Requirement: Please put each line of the records below into a two-column Markdown table, with a row number under "No." and the line itself under "Text". Leave out blank lines.

▬▬▬

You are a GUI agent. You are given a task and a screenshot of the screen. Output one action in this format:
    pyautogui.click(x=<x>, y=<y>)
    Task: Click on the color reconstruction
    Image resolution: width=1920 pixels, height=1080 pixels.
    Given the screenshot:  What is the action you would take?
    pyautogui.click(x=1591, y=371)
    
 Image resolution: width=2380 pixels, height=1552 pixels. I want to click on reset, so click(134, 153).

▬▬▬

Exercise result:
| No. | Text |
|---|---|
| 1 | You are a GUI agent. You are given a task and a screenshot of the screen. Output one action in this format: |
| 2 |     pyautogui.click(x=<x>, y=<y>) |
| 3 |     Task: Click on the color reconstruction |
| 4 |     Image resolution: width=1920 pixels, height=1080 pixels. |
| 5 |     Given the screenshot:  What is the action you would take? |
| 6 |     pyautogui.click(x=1591, y=371) |
| 7 |  Image resolution: width=2380 pixels, height=1552 pixels. I want to click on reset, so click(134, 153). |